SELECTED EXCERPT: Begin

Okay. So -- thank you, Calum. So 2020, we ended up spending GBP 53 million, broadly in line with the number we set out to the markets back in Q1, when we'd taken proactive actions to make sure we're optimizing the group's liquidity and cash balances in an uncertain time. We told the market at that time that probably our underlying SHE and sustenance CapEx is GBP 30 million and change. And therefore, the difference between the GBP 30 million and the GBP 53 million is those items I outlined in my presentation around the investment in Nitrile latex, 60 kte coming on at the end of this year, around the investment in pathway, around the investment in the Asian Innovation Centre. Those things, what do we see going forward into 2021? Well, my base loading of SHE and sustenance is still about GBP 30 million. And we're probably looking at GBP 80 million or GBP 80 million-and-so for 2021 with a significant proportion of the growth part of that going into Nitrile latex, probably GBP 20 million, GBP 25 million being the completion of the JOB 6 capacity. And then there's a placeholder in there for us starting to look at where the next site investment will be that Calum's touched on. I think that's fairly modest. In the greater scheme of things, clearly we are focusing on where do we go next with Nitrile latex. And if there is a substantial step change in 2021, then maybe the CapEx will rise, but it's going into that area of the business that has seen us do very well over the last few years, and we're committed to support the customers, to support the market and to continue to grow our business in that way. So let's wait and see.

SELECTED EXCERPT: End

**YOUR TASKS:**
(a) Summarize the capital spending remarks in two sentences.
(b) In the capital spending remarks, why is the speaker at ease with CapEx possibly rising in 2021? Answer in one to three sentences.
(c) Carry on the capital spending remarks from the point where they stop.

INFORMATION PROVIDED: Begin

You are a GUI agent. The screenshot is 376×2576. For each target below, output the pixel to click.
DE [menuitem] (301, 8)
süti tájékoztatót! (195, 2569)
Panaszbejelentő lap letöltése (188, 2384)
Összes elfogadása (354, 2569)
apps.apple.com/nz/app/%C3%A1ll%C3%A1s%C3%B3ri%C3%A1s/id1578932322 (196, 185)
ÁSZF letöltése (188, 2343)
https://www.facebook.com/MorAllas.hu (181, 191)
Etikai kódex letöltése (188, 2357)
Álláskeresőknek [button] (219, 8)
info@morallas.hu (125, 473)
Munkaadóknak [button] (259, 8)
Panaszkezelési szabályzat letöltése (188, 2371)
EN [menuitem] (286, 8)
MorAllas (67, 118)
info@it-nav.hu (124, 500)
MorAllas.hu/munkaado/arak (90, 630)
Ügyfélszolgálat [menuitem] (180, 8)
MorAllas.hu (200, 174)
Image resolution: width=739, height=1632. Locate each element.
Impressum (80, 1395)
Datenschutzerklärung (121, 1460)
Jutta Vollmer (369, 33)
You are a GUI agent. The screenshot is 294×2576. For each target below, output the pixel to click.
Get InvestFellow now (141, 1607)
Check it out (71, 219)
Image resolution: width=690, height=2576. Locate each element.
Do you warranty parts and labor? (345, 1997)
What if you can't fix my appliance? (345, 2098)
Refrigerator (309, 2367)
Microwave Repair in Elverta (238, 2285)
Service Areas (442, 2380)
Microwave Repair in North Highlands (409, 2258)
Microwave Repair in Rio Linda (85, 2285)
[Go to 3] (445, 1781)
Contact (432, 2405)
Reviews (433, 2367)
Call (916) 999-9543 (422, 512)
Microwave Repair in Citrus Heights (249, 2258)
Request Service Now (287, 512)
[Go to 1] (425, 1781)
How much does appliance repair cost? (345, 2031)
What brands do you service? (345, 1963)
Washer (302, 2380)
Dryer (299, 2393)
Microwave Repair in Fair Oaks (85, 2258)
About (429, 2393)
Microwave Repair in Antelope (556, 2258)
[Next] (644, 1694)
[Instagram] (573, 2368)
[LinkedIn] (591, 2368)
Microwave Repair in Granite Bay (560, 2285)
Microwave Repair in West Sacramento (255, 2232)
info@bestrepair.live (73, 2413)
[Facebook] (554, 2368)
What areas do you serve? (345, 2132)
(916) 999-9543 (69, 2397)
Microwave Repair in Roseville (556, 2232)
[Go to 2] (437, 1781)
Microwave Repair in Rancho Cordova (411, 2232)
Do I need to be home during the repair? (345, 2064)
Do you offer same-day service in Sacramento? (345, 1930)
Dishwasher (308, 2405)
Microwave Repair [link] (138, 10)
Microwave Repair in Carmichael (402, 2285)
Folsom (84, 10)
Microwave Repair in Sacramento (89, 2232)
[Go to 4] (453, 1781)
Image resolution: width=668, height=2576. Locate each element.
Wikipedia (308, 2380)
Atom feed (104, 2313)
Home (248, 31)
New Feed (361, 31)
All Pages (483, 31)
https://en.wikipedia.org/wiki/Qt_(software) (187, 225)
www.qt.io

INFORMATION PROVIDED: End

**ANSWERS PROVIDED:**
(a) The group spent GBP 53 million in 2020, broadly in line with its Q1 guidance, with about GBP 30 million going to underlying SHE and sustenance CapEx and the rest to investments in Nitrile latex, pathway and the Asian Innovation Centre. For 2021 it expects to spend around GBP 80 million, much of the growth portion going to Nitrile latex, including GBP 20 million to GBP 25 million to complete the JOB 6 capacity and a placeholder for the next site investment.

(b) Any rise would follow a substantial step change and would go into Nitrile latex, the area of the business that has done very well over the last few years. The company is also committed to supporting customers and the market and to continuing to grow the business in that way.

(c)
Calum Maclean

executive
#17

Yes. Thanks, Stephen. I mean just to add to that a little bit. So if GBP 80 million is -- Steve's broadly has forecast for 2021, GBP 30 million of that GBP 80 million is the sustenance. Everything else above that is discretionary. And as we showed in 2020, we can turn that on or off depending on the performance of the business and the availability of resources. On your last question, Sebastian, no further news, so the styrene investigation clearly is still going on. But these things take time. And as soon as we hear anything, we will get back to you, but the situation hasn't changed from where it was the last time we spoke.

Operator

operator
#18

We have a question in from Jolyon Wellington of Peel Hunt.

Jolyon Wellington

analyst
#19

I just wanted to ask, just stepping away from nitrile, just for a second. Just on the other businesses, what kind of underlying volume growth you sort of saw in the second half of 2020? And what do you sort of expect going forward? And then just on the dividend, interesting to see that was raised Just wondering what your thoughts are on the dividend, just taking into account obviously the strong cash flows but then obviously, the super-normal profits in FY '21. Just wondering what your thoughts are about how the dividend will evolve over the next sort of couple of years.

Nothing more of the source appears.